▸ **TASK**
Here is a block of entries. Write out its lines exactly, from the first through the one containing "レッドクリフ２見てきましたっ (130, 2169)".
(Beginning of EXCERPTED DATA)
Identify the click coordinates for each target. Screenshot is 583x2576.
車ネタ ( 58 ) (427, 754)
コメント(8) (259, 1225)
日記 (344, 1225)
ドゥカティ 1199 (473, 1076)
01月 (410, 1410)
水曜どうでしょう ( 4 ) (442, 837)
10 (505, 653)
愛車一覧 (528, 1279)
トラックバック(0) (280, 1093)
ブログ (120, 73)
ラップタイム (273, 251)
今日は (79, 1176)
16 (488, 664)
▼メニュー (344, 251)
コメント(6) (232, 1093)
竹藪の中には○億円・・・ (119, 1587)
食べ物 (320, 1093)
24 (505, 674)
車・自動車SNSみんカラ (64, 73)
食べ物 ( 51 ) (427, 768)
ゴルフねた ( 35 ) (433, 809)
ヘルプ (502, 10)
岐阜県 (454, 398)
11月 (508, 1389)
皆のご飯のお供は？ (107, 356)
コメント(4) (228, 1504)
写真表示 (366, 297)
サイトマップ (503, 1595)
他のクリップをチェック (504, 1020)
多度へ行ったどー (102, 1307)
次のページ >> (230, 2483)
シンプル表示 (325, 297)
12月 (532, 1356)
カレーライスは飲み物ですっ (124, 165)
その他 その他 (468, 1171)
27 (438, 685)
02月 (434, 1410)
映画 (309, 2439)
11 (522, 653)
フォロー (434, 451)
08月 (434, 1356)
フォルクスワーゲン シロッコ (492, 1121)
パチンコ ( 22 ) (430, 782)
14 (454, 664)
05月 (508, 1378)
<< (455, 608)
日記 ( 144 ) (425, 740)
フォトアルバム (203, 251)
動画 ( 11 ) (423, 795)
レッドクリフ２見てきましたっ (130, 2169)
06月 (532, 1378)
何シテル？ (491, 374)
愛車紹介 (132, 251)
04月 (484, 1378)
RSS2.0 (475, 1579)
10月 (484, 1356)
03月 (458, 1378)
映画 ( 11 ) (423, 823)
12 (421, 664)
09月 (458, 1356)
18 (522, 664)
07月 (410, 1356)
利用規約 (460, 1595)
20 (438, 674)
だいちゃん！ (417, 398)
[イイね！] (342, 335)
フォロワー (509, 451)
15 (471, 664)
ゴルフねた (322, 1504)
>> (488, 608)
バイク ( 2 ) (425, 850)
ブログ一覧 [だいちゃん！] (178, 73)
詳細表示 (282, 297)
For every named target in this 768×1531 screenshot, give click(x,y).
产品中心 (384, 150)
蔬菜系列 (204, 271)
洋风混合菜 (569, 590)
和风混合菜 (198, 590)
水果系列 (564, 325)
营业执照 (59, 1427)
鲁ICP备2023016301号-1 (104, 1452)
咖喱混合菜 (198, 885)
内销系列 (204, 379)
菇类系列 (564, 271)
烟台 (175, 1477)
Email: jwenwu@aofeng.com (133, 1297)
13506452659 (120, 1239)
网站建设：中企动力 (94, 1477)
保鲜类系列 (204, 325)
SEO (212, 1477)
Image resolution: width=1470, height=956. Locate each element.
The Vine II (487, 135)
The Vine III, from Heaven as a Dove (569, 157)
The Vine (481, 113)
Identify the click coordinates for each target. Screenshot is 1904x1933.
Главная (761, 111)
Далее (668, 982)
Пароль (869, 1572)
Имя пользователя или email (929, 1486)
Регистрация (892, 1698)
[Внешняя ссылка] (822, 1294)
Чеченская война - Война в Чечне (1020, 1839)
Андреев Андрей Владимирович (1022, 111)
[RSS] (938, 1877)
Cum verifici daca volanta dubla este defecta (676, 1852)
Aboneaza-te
(End of EXCERPTED DATA)
▸ **FINISHED TASK**
Identify the click coordinates for each target. Screenshot is 583x2576.
車ネタ ( 58 ) (427, 754)
コメント(8) (259, 1225)
日記 (344, 1225)
ドゥカティ 1199 (473, 1076)
01月 (410, 1410)
水曜どうでしょう ( 4 ) (442, 837)
10 (505, 653)
愛車一覧 (528, 1279)
トラックバック(0) (280, 1093)
ブログ (120, 73)
ラップタイム (273, 251)
今日は (79, 1176)
16 (488, 664)
▼メニュー (344, 251)
コメント(6) (232, 1093)
竹藪の中には○億円・・・ (119, 1587)
食べ物 (320, 1093)
24 (505, 674)
車・自動車SNSみんカラ (64, 73)
食べ物 ( 51 ) (427, 768)
ゴルフねた ( 35 ) (433, 809)
ヘルプ (502, 10)
岐阜県 (454, 398)
11月 (508, 1389)
皆のご飯のお供は？ (107, 356)
コメント(4) (228, 1504)
写真表示 (366, 297)
サイトマップ (503, 1595)
他のクリップをチェック (504, 1020)
多度へ行ったどー (102, 1307)
次のページ >> (230, 2483)
シンプル表示 (325, 297)
12月 (532, 1356)
カレーライスは飲み物ですっ (124, 165)
その他 その他 (468, 1171)
27 (438, 685)
02月 (434, 1410)
映画 (309, 2439)
11 (522, 653)
フォロー (434, 451)
08月 (434, 1356)
フォルクスワーゲン シロッコ (492, 1121)
パチンコ ( 22 ) (430, 782)
14 (454, 664)
05月 (508, 1378)
<< (455, 608)
日記 ( 144 ) (425, 740)
フォトアルバム (203, 251)
動画 ( 11 ) (423, 795)
レッドクリフ２見てきましたっ (130, 2169)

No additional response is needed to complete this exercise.